Turkey indicated Thursday during a meeting of NATO ministers that it could approve the deployment of a proposed U.S.-led anti-missile system on Turkish soil, though it expressed reservations about the project.

“We demanded that Iran and Syria not be cited as ‘threats’ in NATO’s official documents on the planned defensive shield,” Turkish Foreign Ministry officials told the Hürriyet Daily News & Economic Review on Friday. “Also, the deployment of the shield should cover the territory of all NATO allies, as well as the entire territory of Turkey.”

The defense and foreign ministers of NATO member countries gathered in Brussels on Thursday to discuss a new “strategic concept” that will shape the alliance’s new vision to face new threats. Turkish Foreign Minister Ahmet Davutoğlu and Defense Minister Vecdi Gönül attended the event, where they met with their U.S. counterparts, Secretary of State Hillary Clinton and Secretary of Defense Robert Gates, to talk about extending the alliance’s missile-defense system against ballistic threats from Iran and North Korea.

Ankara told the U.S. officials that if defense is the purpose of the system, no nations should be named in NATO documents as targets, since that would provoke those countries, according to the same diplomatic sources.

“In that case, Turkey could face problems with its neighbors due to the missile shield,” diplomatic sources told the Daily News.

The technical discussions on the issue will continue until the NATO summit Nov. 19-20 in Brussels, where a decision is expected to be made.

“This is not a reservation, but the conditions needed for negotiation. We are negotiating the terms of it, and naturally parties are presenting their opinions,” Defense Minister Gönül told reporters Friday.

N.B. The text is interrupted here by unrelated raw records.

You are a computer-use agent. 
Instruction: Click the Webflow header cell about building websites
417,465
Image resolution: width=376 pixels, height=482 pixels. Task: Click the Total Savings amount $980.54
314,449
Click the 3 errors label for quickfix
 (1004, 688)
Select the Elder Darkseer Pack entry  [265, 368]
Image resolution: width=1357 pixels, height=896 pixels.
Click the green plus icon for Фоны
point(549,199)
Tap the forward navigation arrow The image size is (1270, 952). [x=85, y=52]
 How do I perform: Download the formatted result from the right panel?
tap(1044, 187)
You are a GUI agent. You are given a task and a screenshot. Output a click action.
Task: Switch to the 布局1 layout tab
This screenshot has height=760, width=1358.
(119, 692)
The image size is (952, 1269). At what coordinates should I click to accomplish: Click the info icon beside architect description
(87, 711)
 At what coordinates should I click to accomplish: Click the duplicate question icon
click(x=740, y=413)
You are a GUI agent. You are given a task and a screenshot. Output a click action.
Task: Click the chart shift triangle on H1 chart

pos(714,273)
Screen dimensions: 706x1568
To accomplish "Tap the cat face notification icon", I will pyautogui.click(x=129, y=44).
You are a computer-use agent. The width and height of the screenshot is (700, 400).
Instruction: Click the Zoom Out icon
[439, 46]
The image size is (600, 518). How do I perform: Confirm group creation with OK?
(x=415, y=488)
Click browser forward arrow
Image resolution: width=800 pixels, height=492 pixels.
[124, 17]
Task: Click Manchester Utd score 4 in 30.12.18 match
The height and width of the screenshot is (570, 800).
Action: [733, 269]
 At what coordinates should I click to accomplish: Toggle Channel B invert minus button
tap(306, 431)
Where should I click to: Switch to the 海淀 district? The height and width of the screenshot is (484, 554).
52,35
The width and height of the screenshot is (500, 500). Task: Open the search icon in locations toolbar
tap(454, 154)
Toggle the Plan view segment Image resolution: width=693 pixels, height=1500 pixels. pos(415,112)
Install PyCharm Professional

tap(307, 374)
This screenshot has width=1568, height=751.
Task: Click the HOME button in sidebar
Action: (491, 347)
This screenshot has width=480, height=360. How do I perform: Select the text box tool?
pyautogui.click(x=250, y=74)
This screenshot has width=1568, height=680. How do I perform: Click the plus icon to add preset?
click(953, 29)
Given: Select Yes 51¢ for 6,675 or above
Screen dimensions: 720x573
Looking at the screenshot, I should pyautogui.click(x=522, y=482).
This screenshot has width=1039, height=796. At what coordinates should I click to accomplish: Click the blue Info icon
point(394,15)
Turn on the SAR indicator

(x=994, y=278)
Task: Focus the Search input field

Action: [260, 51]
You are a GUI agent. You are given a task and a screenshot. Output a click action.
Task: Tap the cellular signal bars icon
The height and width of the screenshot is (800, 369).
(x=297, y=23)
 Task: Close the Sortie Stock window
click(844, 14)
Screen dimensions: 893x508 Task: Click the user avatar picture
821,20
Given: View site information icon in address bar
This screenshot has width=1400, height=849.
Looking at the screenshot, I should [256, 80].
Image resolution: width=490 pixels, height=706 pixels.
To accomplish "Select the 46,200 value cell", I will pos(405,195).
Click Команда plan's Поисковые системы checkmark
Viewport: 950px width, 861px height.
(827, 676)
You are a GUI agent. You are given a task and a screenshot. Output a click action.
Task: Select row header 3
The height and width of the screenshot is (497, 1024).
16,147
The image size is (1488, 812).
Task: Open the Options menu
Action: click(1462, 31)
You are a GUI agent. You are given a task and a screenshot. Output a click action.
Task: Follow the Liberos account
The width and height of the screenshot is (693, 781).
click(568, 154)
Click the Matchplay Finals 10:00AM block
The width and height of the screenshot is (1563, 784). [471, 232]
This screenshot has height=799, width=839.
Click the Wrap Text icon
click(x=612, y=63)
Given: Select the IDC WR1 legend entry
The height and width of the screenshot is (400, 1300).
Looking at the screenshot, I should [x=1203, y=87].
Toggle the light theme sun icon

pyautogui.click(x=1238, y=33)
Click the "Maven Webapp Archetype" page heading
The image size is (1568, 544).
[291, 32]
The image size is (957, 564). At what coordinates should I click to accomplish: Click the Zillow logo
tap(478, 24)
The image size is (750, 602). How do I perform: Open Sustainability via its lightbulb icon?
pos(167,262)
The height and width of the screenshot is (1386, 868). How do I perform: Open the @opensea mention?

Recalling that Turkey was assessing the compatibility of the proposed missile system with Turkey’s own missile capabilities, Gönül said one important concern for Turkey is how the NATO missile shield would affect the national missile system and what kind of cost advantages it would bring. He said the proposed NATO missile-shield system could bring significant cost reductions for Turkey.

“The missile shield is a defense system, so it can’t target any country,” Gönül said, responding to concerns that the missile shield targets Iran.

NATO leaders are expected to sign the strategic concept, which will replace a document written in 1999, at the November summit. The draft of the new strategic concept has been delivered to the alliance’s members, and Turkey has voiced objections to the wording of the documents, which specifies certain countries, including Iran, as threats.

The United States has been talking to Poland, the Czech Republic, Romania and Bulgaria about the planned missile shield, which it intends to deploy under the auspices of NATO.